▶ **Reading passage**

-------

The value-based insurance design demonstration (VBID) launched Jan. 1, promising to send waves of change throughout the industry. Often called the Medicare Advantage hospice carve-in, providers stepping into VBID are zeroing in on ways to differentiate themselves from their competitors.
Quality will be a key element for providers to focus on when it comes to sustaining and surviving payment changes, according to William Dombi, president of the National Association for Home Care & Hospice (NAHC). Dombi sat down with Hospice News at NAHC’s Financial Management Conference in Chicago to discuss some of the most important prospects and pitfalls lying ahead as the demonstration unfolds.
The carve-in is opening “a whole new era” for hospices, Dombi stated following a conference session around value-based care.
What are the most important elements that hospices really need to pay attention to if they’re looking to participate in VBID?
Quality of care. We’ve had many conversations with the Center for Medicare & Medicaid Innovation (CMMI) that have raised the question whether we think quality should be one of the measures that they have in establishing the network formation of VBID. The answer was, absolutely a “yes.” The difficulty on the hospice side is that we’re still having a lot of development around saying what matters the most from a quality metric standpoint.
When CMMI comes up with a star rating, it’s going to be focused first on the family’s satisfaction and a hospice’s survey ratings. But what exactly is that? It’s hard to pinpoint exactly what should be there. [NAHC] thinks it’s got to be a robust analysis discussion of what fits and doesn’t fit into quality. Providers shouldn’t wait for the [U.S. Centers for Medicaid & Medicare Services (CMS)] to tell you how to do it right. They need to figure out how the process looks and what goes into the quality side of it.
What can be challenges in defining those quality outcome measures for hospice in value-based care?
Death is obviously an anticipated outcome in hospice, but the path to death is more important than anything else. There’s a lot of subjectivity not only from the individual receiving the care, but also from the person who is doing the assessment of a patient as they try to figure out how and where within that framework of care to follow the process and achieve good outcome measures.
VBID is about trying to develop things that are objective rather than subjective, and figure out where it all ends up best. This move towards value-based care is indicative of where we are in that evolution in analyzing on a going-forward basis on everything from network participation to even the future of public reporting for agencies.
When we’re looking at this value-based demo and quality measures, it’s an opportunity to learn what matters the most to the patient and provider. We start off with a structured analysis of outcome measures and process measures. Within these, you have measures that are objective and those that are subjective, meaning at risk of manipulation. A combination of outcome and process measures is the best way to go. Having those kinds of quality elements as part of the process tying into the patient outcomes is important, because of the risk of manipulation. The more objective the quality measures, the better.

-------

▶ **Available data**

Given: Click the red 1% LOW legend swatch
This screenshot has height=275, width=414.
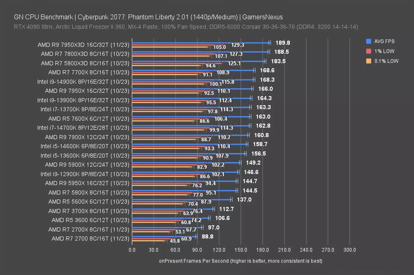Looking at the screenshot, I should tap(368, 51).
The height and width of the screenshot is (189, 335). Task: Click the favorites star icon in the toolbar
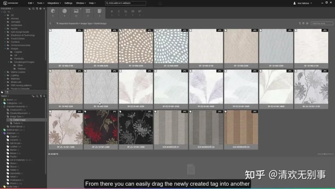tap(111, 12)
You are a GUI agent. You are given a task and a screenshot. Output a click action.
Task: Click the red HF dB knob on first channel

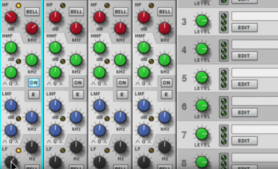[x=11, y=17]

-------

▶ **Exercise requirements**
1) According to the interview on VBID, what will a CMMI star rating focus on first?
2) In the interview on VBID, rewrite the stretch from "What are the" through "quality metric standpoint.", substituting "network design" for "network formation".
3) Carry on the interview on VBID past its final sentence.

▶ **Answers below**
1) It will focus first on the family's satisfaction and a hospice's survey ratings.

2)
What are the most important elements that hospices really need to pay attention to if they’re looking to participate in VBID?
Quality of care. We’ve had many conversations with the Center for Medicare & Medicaid Innovation (CMMI) that have raised the question whether we think quality should be one of the measures that they have in establishing the network design of VBID. The answer was, absolutely a “yes.” The difficulty on the hospice side is that we’re still having a lot of development around saying what matters the most from a quality metric standpoint.

3)
What’s the biggest risk in value-based care for hospices?
The biggest thing that stands out for me at this point is all of those warning signs of having stepped up regulatory oversight. The [U.S. Department of Health and Human Services’ Office of Inspector General (OIG)] has increased audits in hospice, and there is still very high interest from CMS looking at the issue of relatedness. There may be a proceedingly growing interest from the hospice community saying, “Let’s get out of this relatedness issue, and just give us the money to do everything to give that quality of care.”
When we’re looking at hospice and at several different facets of it, the issue of value-based care as a whole is clearly important. Tied into VBID is the issue of quality of services, quality measures and public reporting for the traditional Medicare benefit. This is not just for those carved into the VBID approach. Quality becomes a focus everywhere, and some of the new standards coming out from Congress and otherwise are there for quality enforcement.
You are also seeing even more oversight actions stepping up against the claims side of hospice care too, so that’s another aspect to pay serious attention to.
What can they do to navigate potential pitfalls in a VBID world? What is going to be key for hospices to sink or swim as the demonstration makes waves in the industry?
Hospices should be redoubling their own internal auditing efforts, and likewise on the claims side as well, focusing on that quality of care. This can go a long way to preventing issues around quality.
Documentation is one of the biggest pieces of evidence that a hospice can have in saying why they provided this or that type of service or care at a certain cost. Hospices will need to go back to basics to strengthen their documentation and really look at how their processes really work.